(CNN) -- Bubbly water and politics haven't mixed well for Hollywood actor Scarlett Johansson. After recovering from a kerfuffle over a Super Bowl ad she appears in, she suffered a painful blow over it Thursday.
Her starring role in the campaign for a machine that puts the fizz into water and soft drinks cost her her starring role as the public face of the charity Oxfam.
Although she officially resigned, the poverty-fighting organization says her representation of the company that makes the machines is a conflict of interests.
Oxfam and human rights activists accuse Israeli company SodaStream of manufacturing its product in Jewish settlements in the impoverished Palestinian territories.
They view this as an exploitation of Palestinians and their resources.
"Oxfam believes that businesses, such as SodaStream, that operate in settlements further the ongoing poverty and denial of rights of the Palestinian communities that we work to support," the poverty fighters said in a prepared statement.
"Oxfam is opposed to all trade from Israeli settlements, which are illegal under international law."
On its website, the company says it manufactures on the West Bank, as well as in Israel, Germany, Sweden, the United States, Australia, South Africa and China. Calls to SodaStream's headquarters were not answered Thursday.
It touts its products as ecologically friendly, as they help consumers avoid buying plastic soda bottles.
Johansson has been nominated for at least three Golden Globes and currently stars as the voice of a computer app in the popular feature film "Her," according to her IMDb profile.
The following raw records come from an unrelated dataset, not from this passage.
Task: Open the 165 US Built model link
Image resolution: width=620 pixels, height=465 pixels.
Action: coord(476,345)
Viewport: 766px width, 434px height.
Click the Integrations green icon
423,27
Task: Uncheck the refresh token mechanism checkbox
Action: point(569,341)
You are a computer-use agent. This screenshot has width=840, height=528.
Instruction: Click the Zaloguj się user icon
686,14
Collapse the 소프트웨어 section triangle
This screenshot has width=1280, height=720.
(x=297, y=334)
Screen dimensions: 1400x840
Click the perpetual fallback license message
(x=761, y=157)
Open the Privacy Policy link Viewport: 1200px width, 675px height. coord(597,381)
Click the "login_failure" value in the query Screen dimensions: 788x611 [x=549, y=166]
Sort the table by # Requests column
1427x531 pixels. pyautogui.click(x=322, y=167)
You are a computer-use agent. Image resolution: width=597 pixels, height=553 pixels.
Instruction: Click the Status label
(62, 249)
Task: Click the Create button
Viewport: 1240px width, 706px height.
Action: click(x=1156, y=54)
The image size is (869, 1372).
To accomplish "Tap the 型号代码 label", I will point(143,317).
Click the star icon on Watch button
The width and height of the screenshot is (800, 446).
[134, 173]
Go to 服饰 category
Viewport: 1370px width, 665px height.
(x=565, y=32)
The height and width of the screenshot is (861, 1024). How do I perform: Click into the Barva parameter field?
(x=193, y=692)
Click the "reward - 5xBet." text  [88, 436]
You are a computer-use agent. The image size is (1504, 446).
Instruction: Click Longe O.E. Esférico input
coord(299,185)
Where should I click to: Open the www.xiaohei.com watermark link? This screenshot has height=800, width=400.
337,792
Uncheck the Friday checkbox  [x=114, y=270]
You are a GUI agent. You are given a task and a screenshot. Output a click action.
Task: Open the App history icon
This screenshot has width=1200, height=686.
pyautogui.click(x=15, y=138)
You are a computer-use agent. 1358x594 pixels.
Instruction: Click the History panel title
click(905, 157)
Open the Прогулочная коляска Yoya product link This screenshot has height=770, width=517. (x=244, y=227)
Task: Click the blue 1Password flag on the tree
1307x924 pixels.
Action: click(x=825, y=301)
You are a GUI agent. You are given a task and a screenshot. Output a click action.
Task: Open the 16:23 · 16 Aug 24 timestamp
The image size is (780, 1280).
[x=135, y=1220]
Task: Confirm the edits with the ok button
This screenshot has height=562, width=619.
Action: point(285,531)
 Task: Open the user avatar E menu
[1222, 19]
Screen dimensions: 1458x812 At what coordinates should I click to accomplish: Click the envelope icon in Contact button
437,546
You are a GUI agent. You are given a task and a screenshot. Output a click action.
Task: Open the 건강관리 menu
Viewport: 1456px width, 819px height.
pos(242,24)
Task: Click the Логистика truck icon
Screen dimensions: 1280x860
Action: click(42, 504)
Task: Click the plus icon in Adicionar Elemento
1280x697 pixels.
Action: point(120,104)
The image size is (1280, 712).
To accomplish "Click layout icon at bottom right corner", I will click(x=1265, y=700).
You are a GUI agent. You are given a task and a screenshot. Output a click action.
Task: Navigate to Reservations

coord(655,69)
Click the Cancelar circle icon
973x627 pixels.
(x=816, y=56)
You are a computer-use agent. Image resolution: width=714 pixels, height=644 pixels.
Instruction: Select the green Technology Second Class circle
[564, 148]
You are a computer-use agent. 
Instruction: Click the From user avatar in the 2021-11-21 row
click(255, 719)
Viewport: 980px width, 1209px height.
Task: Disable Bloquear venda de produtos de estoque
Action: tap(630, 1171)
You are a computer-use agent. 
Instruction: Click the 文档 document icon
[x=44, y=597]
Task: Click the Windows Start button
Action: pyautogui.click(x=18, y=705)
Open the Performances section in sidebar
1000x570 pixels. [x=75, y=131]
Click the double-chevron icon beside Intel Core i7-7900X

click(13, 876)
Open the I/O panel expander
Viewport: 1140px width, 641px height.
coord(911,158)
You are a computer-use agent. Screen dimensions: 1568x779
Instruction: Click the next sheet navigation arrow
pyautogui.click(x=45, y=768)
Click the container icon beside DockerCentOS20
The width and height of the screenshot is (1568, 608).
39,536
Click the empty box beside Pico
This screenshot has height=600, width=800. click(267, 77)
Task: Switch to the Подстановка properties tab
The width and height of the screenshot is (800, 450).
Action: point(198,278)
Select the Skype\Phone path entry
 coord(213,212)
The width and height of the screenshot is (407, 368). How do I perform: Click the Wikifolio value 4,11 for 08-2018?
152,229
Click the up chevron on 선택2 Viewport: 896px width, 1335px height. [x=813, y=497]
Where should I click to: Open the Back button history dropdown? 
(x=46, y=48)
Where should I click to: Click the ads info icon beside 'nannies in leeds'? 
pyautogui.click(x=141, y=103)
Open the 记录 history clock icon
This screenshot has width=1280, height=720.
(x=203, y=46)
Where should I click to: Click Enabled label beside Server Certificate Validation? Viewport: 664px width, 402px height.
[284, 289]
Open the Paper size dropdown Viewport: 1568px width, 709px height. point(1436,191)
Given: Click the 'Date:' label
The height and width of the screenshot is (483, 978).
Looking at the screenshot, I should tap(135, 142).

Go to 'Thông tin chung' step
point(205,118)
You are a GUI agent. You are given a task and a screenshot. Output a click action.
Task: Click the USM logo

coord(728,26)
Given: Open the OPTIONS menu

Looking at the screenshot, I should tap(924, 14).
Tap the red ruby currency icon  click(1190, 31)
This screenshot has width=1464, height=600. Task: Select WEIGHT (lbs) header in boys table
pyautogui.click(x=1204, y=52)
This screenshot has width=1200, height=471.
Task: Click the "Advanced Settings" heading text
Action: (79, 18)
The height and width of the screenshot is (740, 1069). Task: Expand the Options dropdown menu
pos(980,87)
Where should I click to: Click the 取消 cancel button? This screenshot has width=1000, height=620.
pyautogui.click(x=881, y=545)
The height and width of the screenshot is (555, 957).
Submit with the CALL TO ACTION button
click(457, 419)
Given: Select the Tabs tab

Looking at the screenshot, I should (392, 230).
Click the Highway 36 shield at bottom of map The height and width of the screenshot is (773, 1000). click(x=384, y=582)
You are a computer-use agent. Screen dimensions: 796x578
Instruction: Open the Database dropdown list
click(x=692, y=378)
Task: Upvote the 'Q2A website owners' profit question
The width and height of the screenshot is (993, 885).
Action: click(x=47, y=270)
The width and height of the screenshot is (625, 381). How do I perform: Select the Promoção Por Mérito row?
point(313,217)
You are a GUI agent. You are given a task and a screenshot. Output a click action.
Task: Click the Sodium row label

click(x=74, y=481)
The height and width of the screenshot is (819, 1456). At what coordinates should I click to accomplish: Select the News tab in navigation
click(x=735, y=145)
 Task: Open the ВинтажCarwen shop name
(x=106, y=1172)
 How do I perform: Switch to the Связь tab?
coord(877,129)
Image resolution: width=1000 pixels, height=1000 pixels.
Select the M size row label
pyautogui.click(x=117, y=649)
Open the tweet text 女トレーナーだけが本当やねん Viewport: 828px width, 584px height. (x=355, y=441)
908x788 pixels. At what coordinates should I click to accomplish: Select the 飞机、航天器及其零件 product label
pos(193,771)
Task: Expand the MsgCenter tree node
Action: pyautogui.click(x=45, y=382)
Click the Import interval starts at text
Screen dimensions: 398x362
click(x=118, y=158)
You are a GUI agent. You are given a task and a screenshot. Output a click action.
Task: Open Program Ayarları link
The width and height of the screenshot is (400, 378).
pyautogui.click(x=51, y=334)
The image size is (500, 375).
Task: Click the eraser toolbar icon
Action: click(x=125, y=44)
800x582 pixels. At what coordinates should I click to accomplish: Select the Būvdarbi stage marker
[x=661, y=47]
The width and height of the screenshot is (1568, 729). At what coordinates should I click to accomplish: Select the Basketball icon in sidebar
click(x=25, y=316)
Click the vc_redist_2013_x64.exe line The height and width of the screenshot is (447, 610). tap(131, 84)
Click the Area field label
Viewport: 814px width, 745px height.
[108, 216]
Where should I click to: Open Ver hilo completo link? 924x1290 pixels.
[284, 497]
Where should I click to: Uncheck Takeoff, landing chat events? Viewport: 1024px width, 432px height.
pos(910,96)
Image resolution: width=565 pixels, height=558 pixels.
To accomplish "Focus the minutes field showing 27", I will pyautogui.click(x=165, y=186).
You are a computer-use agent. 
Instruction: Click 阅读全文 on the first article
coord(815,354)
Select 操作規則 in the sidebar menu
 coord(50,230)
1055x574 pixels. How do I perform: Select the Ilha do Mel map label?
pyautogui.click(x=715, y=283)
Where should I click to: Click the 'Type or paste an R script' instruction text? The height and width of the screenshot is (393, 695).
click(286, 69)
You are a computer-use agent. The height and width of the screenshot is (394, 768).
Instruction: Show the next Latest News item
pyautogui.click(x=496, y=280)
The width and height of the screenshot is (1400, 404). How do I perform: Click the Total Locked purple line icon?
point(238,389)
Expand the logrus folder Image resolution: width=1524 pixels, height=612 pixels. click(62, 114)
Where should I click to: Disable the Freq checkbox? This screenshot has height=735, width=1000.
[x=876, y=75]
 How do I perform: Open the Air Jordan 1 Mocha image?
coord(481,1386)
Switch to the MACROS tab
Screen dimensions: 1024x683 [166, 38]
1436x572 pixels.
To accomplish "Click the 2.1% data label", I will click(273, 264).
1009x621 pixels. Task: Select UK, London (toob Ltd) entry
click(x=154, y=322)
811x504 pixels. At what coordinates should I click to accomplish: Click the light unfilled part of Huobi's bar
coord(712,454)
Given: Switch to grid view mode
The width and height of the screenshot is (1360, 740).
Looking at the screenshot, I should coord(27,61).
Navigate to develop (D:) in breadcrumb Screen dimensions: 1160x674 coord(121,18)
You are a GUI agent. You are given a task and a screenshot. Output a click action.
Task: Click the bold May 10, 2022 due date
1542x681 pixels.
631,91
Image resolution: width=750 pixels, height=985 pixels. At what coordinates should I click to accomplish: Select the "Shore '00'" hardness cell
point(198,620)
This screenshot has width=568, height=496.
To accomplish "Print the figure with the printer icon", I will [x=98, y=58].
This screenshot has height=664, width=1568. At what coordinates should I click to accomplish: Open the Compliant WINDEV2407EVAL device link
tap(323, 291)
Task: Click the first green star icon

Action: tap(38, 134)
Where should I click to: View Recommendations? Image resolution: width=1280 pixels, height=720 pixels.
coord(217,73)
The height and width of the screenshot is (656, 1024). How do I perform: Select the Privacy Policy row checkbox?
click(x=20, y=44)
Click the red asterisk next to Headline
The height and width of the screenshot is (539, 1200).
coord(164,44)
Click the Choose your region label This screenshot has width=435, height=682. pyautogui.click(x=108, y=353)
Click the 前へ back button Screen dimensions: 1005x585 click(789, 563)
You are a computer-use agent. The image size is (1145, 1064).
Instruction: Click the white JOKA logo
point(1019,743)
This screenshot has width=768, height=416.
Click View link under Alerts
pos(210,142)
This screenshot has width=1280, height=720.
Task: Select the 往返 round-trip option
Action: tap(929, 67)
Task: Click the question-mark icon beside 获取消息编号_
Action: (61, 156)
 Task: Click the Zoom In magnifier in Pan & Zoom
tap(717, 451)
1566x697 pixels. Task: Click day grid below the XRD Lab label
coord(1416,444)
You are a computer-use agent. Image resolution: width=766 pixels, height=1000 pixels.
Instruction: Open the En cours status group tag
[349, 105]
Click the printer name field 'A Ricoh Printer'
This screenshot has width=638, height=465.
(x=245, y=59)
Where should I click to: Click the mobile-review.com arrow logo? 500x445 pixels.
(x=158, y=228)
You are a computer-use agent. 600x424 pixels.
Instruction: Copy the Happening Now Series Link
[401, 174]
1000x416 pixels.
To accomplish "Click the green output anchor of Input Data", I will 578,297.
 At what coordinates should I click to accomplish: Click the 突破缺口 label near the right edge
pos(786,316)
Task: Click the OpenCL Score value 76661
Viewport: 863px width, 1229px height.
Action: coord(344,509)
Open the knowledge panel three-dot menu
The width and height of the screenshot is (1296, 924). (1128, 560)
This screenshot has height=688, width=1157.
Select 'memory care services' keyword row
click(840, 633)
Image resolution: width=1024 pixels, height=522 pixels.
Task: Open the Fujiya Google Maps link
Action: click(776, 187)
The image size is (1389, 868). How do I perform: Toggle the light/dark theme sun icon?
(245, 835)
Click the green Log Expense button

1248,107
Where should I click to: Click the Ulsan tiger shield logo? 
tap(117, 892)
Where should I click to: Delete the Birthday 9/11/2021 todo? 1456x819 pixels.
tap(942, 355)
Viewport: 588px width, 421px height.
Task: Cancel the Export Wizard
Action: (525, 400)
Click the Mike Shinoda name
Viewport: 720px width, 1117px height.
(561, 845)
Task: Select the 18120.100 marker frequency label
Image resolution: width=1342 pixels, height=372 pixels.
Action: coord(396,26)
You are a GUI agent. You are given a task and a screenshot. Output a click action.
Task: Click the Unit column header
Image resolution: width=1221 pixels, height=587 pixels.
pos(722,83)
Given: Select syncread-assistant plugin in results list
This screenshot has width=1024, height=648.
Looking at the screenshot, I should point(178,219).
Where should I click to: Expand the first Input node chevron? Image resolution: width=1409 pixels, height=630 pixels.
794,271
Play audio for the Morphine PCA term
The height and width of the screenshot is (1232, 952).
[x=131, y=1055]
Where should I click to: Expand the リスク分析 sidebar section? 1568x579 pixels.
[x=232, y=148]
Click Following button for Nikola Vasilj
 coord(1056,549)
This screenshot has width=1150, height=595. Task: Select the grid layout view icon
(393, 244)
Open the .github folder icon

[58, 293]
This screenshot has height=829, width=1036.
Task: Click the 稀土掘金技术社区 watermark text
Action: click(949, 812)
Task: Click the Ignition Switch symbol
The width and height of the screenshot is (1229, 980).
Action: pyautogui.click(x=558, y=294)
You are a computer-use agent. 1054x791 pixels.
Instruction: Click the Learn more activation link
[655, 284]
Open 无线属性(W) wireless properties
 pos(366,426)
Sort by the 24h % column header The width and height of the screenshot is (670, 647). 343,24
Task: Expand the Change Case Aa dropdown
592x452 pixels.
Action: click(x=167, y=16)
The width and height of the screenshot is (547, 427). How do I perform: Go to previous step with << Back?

She also has Jewish roots.
For eight years, Johansson publicly advanced Oxfam's work for survivors of calamities from Sri Lanka to the Philippines.
Oxfam thanked her for her service.
The previous snag Johansson hit with the ad came from television network Fox, but was quickly fixed.
Fox, which will broadcast the Super Bowl on Sunday, nixed Johansson's ad, which was slotted to run during the sporting mega-event. In it, Johansson dissed competitors Coke and Pepsi, which left Fox feeling uncomfortable.
SodaStream made sure the mention quickly hit the cutting room floor for the Super Bowl version, but it has retained the jab in its online version of the ad.
CNN's Aaron Smith contributed to this report.